→ **依頼文 1**
読解用抜粋によると、世界で外国語を学んでいる人は何人か答えよ。

→ **読解用抜粋**
私がやりたかったのは、無料で語学を学ぶ方法を作ることだった。世界の言語学習を見ると、12億人が外国語を学んでおり、そのうちの3分の2は、より良い仕事に就き、より多くの収入を得るために英語を学んでいる。しかしほとんどの語学学習には多額の費用がかかり、英語を学ぶ人々には資本がない。
Duolingoには広告非表示や追加機能のある有料プランもあるが、完全無料で語学学習ができるアプリだ。また、アプリはゲーミフィケーションのルールに則っており、語学学習者を引き込む。アプリのUI(ユーザーインターフェイス)は非常にシンプルで、あるタスクを完了したり、テストをクリアしたりしないと先に進めないようになっている。タスクを完了させたり、テストに合格したりすると、達成感が生まれるため、学習者はより多くのことを学ぼうという意欲が湧いてくる。
配車アプリ「Uber」
配車アプリUberもまた、人間中心設計を基盤に生まれた製品の1つといえる。Uberが登場する前に主流だったタクシーは、大都市では捕まりにくく、タクシーを呼んでもどれくらいで来るのか、今どこにいるのかは分からなかった。一部のタクシーの運転手がユーザーの乗車を拒否したり、追加料金のかかる長時間のルートを選んだりといった問題もあった。
Uberは、配車を確定する際に到着予定時刻が表示される。アプリではユーザーを迎えに走るドライバーの位置情報が更新され、車に乗っている間も、アプリで最も効率的なルートを確認して、それが守られていることを確認できる。また、Uberでは配車の際に料金を明示しているので、追加料金を心配する必要はない。加えて、ドライバーと乗客が互いを5つ星で評価するシステムが導入されているため、配車前にドライバーの評価を見ることができる。

→ **提供リスト**
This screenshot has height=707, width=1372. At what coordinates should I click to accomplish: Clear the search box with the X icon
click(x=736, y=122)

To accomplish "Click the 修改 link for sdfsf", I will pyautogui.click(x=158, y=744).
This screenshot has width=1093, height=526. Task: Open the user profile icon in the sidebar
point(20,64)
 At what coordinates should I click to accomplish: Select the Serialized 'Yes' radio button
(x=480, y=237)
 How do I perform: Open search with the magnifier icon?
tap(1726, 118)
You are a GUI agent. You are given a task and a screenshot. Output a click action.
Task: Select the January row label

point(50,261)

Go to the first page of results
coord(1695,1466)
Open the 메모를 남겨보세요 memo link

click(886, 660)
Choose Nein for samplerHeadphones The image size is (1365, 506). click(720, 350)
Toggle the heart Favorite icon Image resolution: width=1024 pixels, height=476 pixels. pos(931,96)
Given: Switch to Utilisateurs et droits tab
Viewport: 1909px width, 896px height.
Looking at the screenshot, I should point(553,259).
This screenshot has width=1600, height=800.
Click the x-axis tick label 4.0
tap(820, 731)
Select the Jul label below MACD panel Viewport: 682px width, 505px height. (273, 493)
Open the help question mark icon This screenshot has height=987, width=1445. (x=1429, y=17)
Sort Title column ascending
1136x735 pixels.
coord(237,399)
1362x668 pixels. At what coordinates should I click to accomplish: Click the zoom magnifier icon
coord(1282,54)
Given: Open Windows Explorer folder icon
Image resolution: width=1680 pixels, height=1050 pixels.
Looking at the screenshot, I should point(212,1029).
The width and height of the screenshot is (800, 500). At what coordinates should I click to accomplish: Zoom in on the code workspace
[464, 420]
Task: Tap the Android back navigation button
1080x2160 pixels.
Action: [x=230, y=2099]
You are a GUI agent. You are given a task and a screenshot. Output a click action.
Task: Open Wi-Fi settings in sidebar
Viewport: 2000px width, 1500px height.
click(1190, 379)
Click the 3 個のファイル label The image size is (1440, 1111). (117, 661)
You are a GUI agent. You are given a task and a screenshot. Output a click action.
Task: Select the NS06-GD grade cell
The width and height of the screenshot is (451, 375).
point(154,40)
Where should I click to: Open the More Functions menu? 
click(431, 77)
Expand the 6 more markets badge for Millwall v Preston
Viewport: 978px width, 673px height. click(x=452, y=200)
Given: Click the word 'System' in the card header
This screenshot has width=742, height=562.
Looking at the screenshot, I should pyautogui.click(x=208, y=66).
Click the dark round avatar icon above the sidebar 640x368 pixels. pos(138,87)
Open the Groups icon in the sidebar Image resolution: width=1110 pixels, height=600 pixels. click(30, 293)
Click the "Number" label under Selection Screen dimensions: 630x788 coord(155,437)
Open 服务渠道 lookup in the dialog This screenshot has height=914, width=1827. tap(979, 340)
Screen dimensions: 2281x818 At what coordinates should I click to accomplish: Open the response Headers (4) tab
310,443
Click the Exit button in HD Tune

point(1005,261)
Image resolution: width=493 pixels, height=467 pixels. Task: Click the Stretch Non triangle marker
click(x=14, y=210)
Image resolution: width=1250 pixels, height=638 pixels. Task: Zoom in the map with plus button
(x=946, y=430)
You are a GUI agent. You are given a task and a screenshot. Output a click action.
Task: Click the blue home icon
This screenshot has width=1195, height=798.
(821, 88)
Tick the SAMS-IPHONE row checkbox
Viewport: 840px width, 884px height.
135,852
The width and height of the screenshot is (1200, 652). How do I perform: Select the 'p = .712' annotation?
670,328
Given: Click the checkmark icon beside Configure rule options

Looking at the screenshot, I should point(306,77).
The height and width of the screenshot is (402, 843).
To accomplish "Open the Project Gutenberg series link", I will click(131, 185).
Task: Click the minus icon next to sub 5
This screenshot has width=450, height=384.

→ **依頼文 2**
リストの中から「This」という語を含む行をすべて探し出し、書き写せ。

→ **出力全文 1**
12億人。

→ **出力全文 2**
This screenshot has height=707, width=1372. At what coordinates should I click to accomplish: Clear the search box with the X icon
This screenshot has width=1093, height=526. Task: Open the user profile icon in the sidebar
This screenshot has width=1600, height=800.
Open the help question mark icon This screenshot has height=987, width=1445. (x=1429, y=17)
This screenshot has width=742, height=562.
Open 服务渠道 lookup in the dialog This screenshot has height=914, width=1827. tap(979, 340)
This screenshot has width=1195, height=798.
This screenshot has width=450, height=384.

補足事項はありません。